La replica di Woodcock

Il magistrato napoletano lascia passare qualche ora e poi decide di rispondere, specificando che «il vicepresidente Legnini sostiene una tesi giusta e corretta, perché la prima vittima delle fughe di notizie è il pubblico ministero» visto che «se devo andare a interrogare una persona e sui giornali viene pubblicato il contenuto degli atti processuali, le mie verifiche sono bruciate». Esattamente quel che accaduto nei giorni scorsi alla vigilia dell’interrogatorio del padre di Renzi. «Solo un cretino potrebbe agevolare una cosa del genere», commenta il pm. Poi entra nel dettaglio e affonda: «Io apprezzo e concordo con quanto detto oggi dall’onorevole Legnini in ordine all’assoluta impellenza di una riflessione circa gli strumenti organizzativi idonei per tutelare il segreto investigativo.

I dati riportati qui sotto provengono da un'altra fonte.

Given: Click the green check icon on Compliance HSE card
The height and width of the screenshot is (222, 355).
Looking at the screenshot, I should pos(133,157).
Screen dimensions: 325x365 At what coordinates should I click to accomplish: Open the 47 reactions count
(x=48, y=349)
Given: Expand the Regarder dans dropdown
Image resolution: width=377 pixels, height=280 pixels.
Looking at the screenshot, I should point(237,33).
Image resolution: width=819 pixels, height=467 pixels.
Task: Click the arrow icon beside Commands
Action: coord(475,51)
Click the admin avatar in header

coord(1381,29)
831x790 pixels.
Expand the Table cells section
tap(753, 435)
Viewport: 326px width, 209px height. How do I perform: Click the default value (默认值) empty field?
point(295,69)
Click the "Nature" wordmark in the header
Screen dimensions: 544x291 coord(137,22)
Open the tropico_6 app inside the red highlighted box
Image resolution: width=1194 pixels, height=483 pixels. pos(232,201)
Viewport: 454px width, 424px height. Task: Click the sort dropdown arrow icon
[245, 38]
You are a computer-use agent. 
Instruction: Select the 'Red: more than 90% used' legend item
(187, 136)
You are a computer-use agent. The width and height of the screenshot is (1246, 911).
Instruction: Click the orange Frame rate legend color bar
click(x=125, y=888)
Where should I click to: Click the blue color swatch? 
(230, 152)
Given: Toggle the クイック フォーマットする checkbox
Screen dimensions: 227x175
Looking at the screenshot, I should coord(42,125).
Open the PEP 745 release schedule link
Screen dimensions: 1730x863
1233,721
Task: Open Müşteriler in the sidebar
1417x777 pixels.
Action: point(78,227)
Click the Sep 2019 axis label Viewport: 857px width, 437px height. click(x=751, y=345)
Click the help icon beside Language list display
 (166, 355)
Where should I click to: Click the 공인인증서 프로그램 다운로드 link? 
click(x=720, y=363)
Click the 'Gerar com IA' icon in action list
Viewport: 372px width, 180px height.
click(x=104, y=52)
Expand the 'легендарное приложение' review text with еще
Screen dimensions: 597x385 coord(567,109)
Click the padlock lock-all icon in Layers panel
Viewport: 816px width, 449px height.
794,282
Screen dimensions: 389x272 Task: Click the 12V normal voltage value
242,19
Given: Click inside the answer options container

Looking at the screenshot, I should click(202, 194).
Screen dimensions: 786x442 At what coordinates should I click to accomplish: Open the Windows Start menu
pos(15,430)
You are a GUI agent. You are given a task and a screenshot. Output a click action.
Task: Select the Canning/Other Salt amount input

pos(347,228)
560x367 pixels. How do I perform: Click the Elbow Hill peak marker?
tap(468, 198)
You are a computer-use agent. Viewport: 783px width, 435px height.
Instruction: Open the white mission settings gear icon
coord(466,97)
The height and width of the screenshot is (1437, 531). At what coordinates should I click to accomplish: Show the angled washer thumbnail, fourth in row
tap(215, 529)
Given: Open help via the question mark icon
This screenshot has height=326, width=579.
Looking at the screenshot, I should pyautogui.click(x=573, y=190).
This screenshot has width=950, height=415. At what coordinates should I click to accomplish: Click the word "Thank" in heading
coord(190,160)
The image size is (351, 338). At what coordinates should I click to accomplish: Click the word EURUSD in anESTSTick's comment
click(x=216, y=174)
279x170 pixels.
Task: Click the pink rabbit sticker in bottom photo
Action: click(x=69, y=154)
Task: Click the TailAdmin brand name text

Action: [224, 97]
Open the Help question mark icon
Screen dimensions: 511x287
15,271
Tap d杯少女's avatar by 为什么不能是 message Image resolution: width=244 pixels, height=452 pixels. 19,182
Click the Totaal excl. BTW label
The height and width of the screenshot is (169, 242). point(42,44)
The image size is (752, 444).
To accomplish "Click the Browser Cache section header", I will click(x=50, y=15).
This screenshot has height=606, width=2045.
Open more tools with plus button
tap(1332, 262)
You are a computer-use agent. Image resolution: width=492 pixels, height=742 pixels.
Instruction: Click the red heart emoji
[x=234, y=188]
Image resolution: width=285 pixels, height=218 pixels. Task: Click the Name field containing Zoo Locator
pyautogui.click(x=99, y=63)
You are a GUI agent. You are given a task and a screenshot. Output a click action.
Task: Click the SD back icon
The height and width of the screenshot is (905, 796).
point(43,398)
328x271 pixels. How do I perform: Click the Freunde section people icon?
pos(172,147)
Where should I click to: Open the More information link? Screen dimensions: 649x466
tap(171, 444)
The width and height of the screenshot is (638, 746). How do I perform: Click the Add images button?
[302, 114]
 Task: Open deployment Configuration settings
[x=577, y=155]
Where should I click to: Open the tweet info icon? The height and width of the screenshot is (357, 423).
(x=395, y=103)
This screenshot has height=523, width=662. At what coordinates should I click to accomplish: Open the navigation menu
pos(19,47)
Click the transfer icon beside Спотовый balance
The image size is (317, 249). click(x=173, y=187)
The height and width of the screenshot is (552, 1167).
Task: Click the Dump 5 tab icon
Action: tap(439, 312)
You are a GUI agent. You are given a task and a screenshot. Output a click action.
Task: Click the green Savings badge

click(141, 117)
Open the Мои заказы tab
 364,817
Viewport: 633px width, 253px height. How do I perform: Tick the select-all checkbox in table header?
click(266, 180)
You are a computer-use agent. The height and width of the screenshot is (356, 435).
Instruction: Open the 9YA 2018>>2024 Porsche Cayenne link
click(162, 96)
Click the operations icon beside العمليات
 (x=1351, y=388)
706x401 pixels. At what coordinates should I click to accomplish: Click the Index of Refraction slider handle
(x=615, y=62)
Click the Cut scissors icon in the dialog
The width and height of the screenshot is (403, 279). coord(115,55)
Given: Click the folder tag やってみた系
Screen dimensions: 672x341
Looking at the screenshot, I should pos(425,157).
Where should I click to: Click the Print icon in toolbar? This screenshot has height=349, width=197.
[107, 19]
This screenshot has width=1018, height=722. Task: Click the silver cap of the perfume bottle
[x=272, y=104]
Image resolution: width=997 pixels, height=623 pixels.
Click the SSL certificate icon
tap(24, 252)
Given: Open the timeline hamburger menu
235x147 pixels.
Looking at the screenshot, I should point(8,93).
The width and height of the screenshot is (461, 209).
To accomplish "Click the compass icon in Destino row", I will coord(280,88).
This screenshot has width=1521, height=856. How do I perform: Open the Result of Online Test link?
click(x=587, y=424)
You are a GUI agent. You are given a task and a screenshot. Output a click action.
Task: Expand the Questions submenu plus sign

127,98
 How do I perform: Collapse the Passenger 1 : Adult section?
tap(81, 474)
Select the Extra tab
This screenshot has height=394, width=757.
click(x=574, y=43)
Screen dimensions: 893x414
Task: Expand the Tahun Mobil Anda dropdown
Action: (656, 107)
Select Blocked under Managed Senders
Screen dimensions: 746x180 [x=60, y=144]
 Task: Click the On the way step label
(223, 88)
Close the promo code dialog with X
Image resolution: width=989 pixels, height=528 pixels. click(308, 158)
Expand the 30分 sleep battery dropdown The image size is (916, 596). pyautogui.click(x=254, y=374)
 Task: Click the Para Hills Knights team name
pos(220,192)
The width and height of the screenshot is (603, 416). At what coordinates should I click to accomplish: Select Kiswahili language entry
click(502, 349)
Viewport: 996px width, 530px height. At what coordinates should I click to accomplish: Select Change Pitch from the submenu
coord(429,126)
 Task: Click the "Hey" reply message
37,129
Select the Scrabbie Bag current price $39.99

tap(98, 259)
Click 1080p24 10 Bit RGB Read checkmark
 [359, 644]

Proprio a tale riguardo, e in questa prospettiva, credo che abbia grande rilievo e rivesta straordinaria attualità la riflessione delle ultime settimane sull’applicazione dell’articolo 18 comma 5 del decreto 177 del 19 agosto 2016». Il riferimento giuridico è alla legge varata la scorsa estate dal governo guidato da Matteo Renzi che obbliga tutti i carabinieri, poliziotti e finanzieri a riferire ai propri capi il contenuto delle indagini avviate. Senza dunque tutelare — come invece accadeva prima dell’entrata in vigore della norma — l’obbligo del segreto da parte della polizia giudiziaria. «È un tema — conclude Woodcock — che deve essere affrontato nei suoi termini generali e astratti, e in ordine al quale io personalmente sono perfettamente d’accordo con quanto rappresentato dal procuratore della Repubblica di Torino Armando Spataro». E cioè: rispettiamo la legge, ma in casi particolari ci assumiamo la responsabilità di vietare la divulgazione delle informazioni ai capi delle forze dell’ordine.